_What is expected_. Using the entries that follow, establish how many lines contain the word "computer" and give only that figure.

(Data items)
BEGIN

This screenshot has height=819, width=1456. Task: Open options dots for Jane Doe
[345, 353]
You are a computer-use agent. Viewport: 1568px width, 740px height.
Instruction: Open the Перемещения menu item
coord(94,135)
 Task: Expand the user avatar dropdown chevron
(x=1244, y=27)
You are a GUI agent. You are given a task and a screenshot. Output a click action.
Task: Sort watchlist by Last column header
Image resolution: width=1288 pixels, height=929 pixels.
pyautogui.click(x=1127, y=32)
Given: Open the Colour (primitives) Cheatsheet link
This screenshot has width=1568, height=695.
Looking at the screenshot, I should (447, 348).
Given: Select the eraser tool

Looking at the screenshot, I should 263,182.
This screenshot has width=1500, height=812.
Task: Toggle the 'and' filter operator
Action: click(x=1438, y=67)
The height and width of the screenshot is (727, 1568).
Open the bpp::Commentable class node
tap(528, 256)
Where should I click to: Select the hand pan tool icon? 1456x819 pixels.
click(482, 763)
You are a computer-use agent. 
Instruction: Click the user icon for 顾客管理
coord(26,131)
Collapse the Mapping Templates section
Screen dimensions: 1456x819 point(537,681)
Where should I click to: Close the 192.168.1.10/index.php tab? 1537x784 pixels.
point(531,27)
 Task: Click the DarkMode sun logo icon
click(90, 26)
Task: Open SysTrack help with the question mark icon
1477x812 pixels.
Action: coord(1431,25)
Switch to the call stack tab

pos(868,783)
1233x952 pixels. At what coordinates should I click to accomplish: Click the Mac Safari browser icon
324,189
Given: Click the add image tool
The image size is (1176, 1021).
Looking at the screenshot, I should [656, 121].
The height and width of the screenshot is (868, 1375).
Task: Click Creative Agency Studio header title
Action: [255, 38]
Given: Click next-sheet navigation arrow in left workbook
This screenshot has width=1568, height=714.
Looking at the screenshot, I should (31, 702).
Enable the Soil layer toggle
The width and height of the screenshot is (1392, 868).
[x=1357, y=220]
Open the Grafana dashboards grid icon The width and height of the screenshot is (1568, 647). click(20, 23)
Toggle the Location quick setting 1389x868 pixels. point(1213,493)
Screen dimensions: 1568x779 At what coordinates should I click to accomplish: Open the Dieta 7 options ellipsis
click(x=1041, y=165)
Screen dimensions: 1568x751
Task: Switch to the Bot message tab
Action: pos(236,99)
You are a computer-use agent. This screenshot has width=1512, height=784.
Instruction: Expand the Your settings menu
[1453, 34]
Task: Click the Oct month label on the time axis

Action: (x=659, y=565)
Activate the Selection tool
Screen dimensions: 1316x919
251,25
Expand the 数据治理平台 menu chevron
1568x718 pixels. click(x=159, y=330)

END

_Problem solution_. 3